First time film director Yann Demange’s cat-and-mouse historical thriller is taut and assured, blending wrenching action sequences with emotional and historical authenticity. A Brit soldier (Jack O’Connell) detailed to Belfast in 1971 is stranded after a riot in the Catholic section, and he must negotiate an internal power struggle amongst IRA strongmen, retribution from Protestant terrorists, army incompetence, and double-dealings amongst the intelligence personnel that have rank over his unit, to get out alive.
Belfast is portrayed as nothing less than the white man’s Mogadishu, and while there are some intelligent exchanges in first-time screenwriter Gregory Burke’s script, thankfully, there is no time for an examination of the various political agendas and hypocrisies at play.
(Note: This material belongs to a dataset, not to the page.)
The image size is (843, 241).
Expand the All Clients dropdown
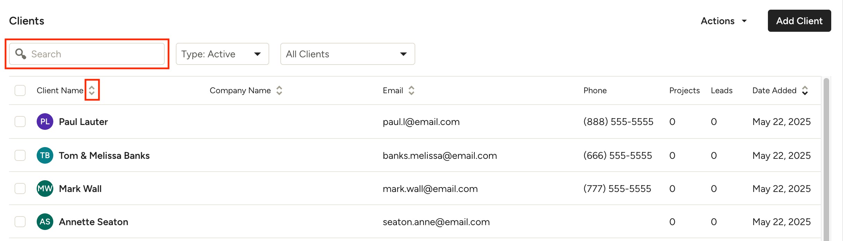(347, 54)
Instead, the dismal backdrop of Belfast does most of the political talking, taking a backseat to the heart-pounding chase of O’Connell (who played the lead in Unbroken, so he’s created a niche for characters who have been put through the wringer). It’s realistic, engrossing and heart-pounding.
In an interview, Demange gives a sense of his perspective on balancing the historical and the dramatic:
At first you can say, “It’s ‘Apocalypto’ in Belfast!” And yes it is, but you can’t just exploit a recent and painful period in people’s lives to make a fucking genre picture. And we all knew that. So we knew it had the shape of a genre picture, that’s how we’ll get a 20-year-old to watch it. But it had to have an honesty, a humanity, a soul.
What was hardest was bringing in shades of grey. Because I’m not like a Greengrass, you know? I’m not that bright, I didn’t go to good schools, I’m not a historian. I’m not interested in lessons. I just wanted to connect in a human way.
And I really struggled, when I began, to understand the Loyalist point of view. It was all white noise when I grew up. I was born in Paris, and plonked into Streatham in the late ’70s, ending up in West London, and this thing was just on the news constantly. But no one in my house understood it, it was just, “there’s been another bomb” “Who is it?” “The IRA” “Oh right.” It was like hearing Brits trying to talk about the Algerian conflict: Algeria? Where’s that? Eastern Europe?
We were so parochial, you know? I was amazed how ignorant I was, once I started meeting people and talking about it. I had no idea the level of sectarian division. I had no idea, and why they don’t put it on the curriculum?
Demange does owes a bit to Paul Greengrass’s Bloody Sunday and some more to the Red Riding trilogy, but his vision is unique. His camerawork alternates between shaky documentarian and lyrical, giving you a breather while amping up the suspense.
As with those films, I recommend use of the subtitles. I couldn’t understand a damn thing most folks were saying.